DATA RECORDS:
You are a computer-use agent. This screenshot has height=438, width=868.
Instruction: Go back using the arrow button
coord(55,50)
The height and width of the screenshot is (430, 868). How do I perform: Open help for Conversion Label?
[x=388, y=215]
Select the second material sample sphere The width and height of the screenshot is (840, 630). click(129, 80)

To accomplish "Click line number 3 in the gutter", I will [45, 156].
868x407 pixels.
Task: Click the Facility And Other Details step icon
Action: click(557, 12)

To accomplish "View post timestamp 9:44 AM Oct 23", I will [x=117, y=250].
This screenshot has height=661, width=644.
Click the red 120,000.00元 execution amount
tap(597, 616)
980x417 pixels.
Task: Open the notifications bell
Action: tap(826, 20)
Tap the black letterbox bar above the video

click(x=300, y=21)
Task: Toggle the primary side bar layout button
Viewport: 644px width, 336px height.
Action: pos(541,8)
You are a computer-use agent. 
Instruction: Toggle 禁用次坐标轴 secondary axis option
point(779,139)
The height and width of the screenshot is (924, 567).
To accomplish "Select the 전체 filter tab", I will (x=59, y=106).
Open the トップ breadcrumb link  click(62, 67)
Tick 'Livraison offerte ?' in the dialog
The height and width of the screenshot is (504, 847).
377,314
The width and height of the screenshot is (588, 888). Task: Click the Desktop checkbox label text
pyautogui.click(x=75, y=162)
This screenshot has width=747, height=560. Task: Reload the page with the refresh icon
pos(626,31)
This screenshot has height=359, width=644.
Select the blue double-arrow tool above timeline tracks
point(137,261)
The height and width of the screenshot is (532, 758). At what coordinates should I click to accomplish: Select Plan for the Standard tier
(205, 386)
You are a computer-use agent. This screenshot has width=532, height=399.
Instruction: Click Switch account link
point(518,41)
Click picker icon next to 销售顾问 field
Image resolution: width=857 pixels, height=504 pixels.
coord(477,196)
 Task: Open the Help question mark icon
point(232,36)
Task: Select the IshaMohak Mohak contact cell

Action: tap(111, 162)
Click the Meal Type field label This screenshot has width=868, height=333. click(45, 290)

EXERCISE BRIEF: Output the records above in their entirety, exactly.

PROBLEM SOLUTION:
You are a computer-use agent. This screenshot has height=438, width=868.
Instruction: Go back using the arrow button
coord(55,50)
The height and width of the screenshot is (430, 868). How do I perform: Open help for Conversion Label?
[x=388, y=215]
Select the second material sample sphere The width and height of the screenshot is (840, 630). click(129, 80)

To accomplish "Click line number 3 in the gutter", I will [45, 156].
868x407 pixels.
Task: Click the Facility And Other Details step icon
Action: click(557, 12)

To accomplish "View post timestamp 9:44 AM Oct 23", I will [x=117, y=250].
This screenshot has height=661, width=644.
Click the red 120,000.00元 execution amount
tap(597, 616)
980x417 pixels.
Task: Open the notifications bell
Action: tap(826, 20)
Tap the black letterbox bar above the video

click(x=300, y=21)
Task: Toggle the primary side bar layout button
Viewport: 644px width, 336px height.
Action: pos(541,8)
You are a computer-use agent. 
Instruction: Toggle 禁用次坐标轴 secondary axis option
point(779,139)
The height and width of the screenshot is (924, 567).
To accomplish "Select the 전체 filter tab", I will (x=59, y=106).
Open the トップ breadcrumb link  click(62, 67)
Tick 'Livraison offerte ?' in the dialog
The height and width of the screenshot is (504, 847).
377,314
The width and height of the screenshot is (588, 888). Task: Click the Desktop checkbox label text
pyautogui.click(x=75, y=162)
This screenshot has width=747, height=560. Task: Reload the page with the refresh icon
pos(626,31)
This screenshot has height=359, width=644.
Select the blue double-arrow tool above timeline tracks
point(137,261)
The height and width of the screenshot is (532, 758). At what coordinates should I click to accomplish: Select Plan for the Standard tier
(205, 386)
You are a computer-use agent. This screenshot has width=532, height=399.
Instruction: Click Switch account link
point(518,41)
Click picker icon next to 销售顾问 field
Image resolution: width=857 pixels, height=504 pixels.
coord(477,196)
 Task: Open the Help question mark icon
point(232,36)
Task: Select the IshaMohak Mohak contact cell

Action: tap(111, 162)
Click the Meal Type field label This screenshot has width=868, height=333. click(45, 290)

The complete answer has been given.